In "Glorious Appearing," the final book of the "Left Behind" series, which made its debut last month as the nation's best-selling novel, he is the Jesus of the fundamentalist rapture, riding from heaven on a white horse to vanquish the armies of the Antichrist.

In "The Da Vinci Code," a literary phenomenon that has sold some 7 million copies, Jesus doesn't appear at all. But readers learn that he was mortal, married, a dad and a feminist, and that the Catholic Church concocted his divinity.

For Joyce Donahue, an education official with the Catholic Diocese of Joliet, Ill., who wrote a debunking of the "Left Behind" series that is being used nationally by Catholic bishops, the success of the three projects is the result of Catholics and others not knowing what to believe.

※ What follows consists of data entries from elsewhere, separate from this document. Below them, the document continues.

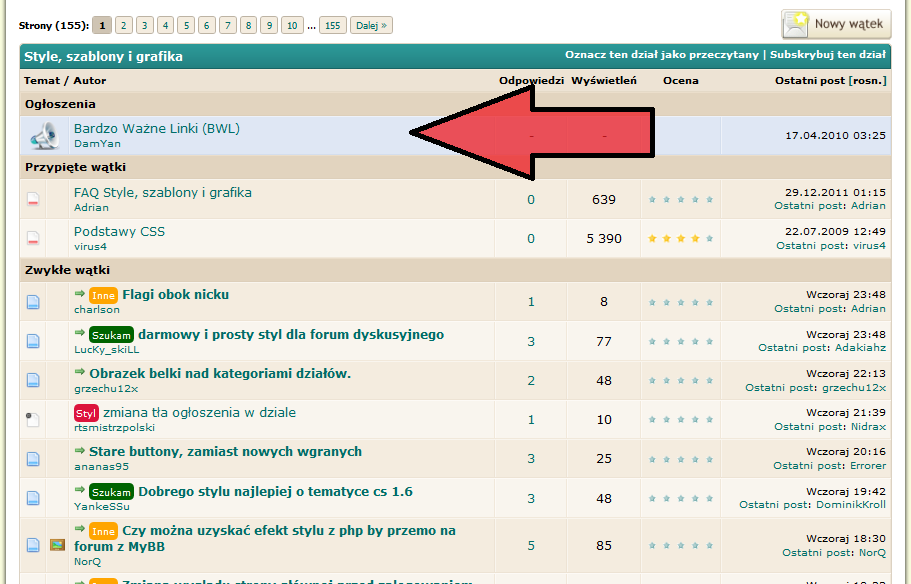Rate Podstawy CSS with the fifth star
911x584 pixels.
point(709,238)
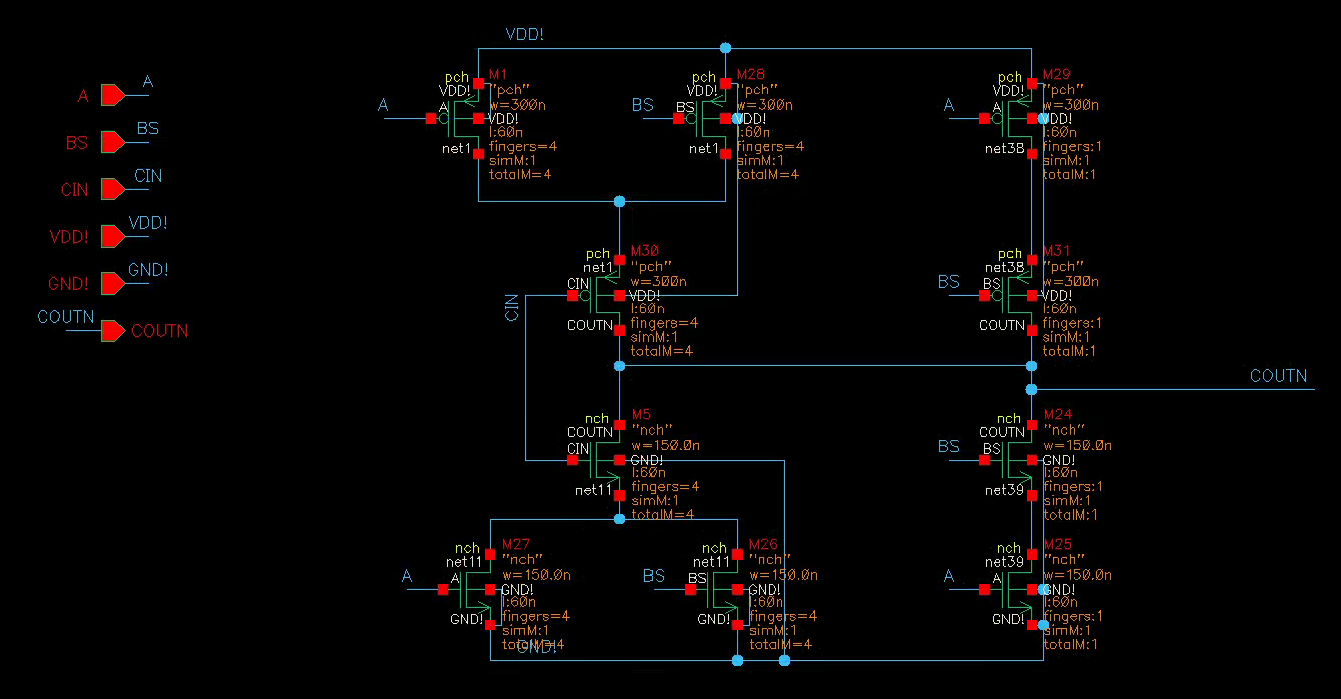This screenshot has height=699, width=1341.
Task: Select the BS input pin symbol
Action: [112, 142]
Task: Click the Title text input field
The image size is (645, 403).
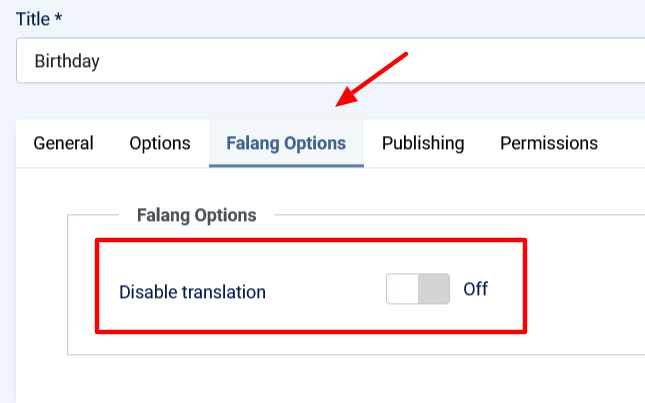Action: pos(330,61)
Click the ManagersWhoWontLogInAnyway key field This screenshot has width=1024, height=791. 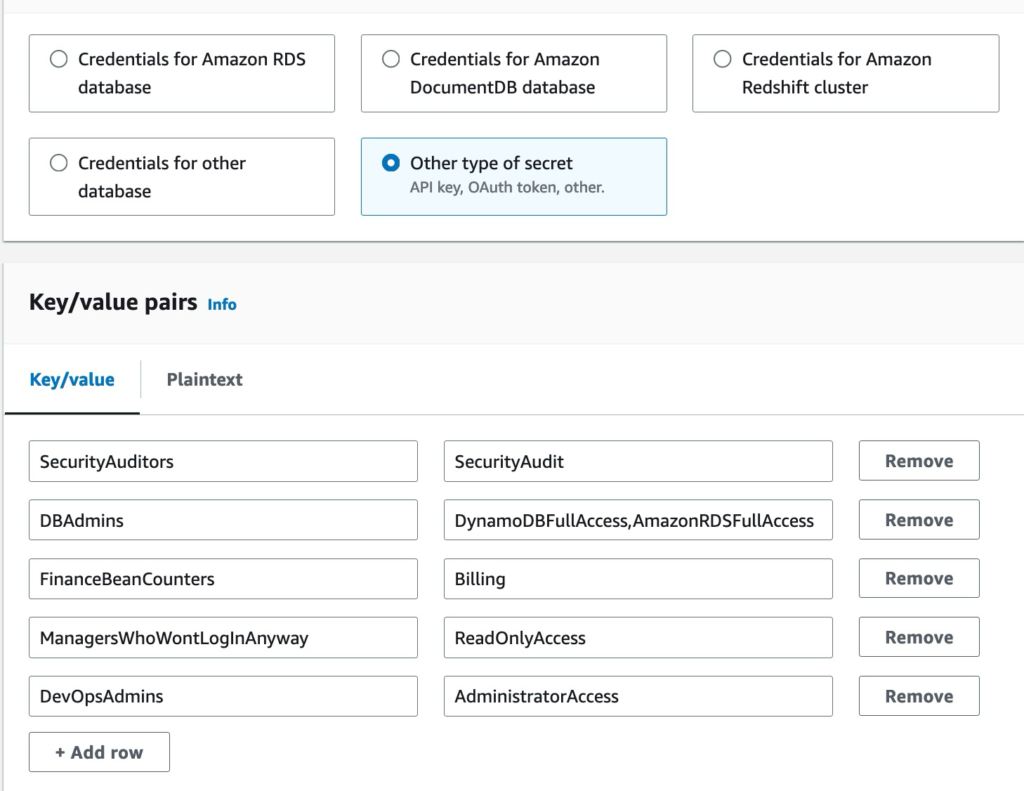coord(223,638)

"Let's face it, the culture is substituting for us because we haven't done our jobs," Donahue said. "People can't tell the truth from fiction. Catholics might believe 'Left Behind' because they haven't been taught how to interpret Scripture. People say 'The Passion' is exactly as it happened even though it puts words in Jesus' mouth and Pontius Pilate's mouth that aren't in the Gospels. Our Catholic-light education has turned out people who don't understand their faith."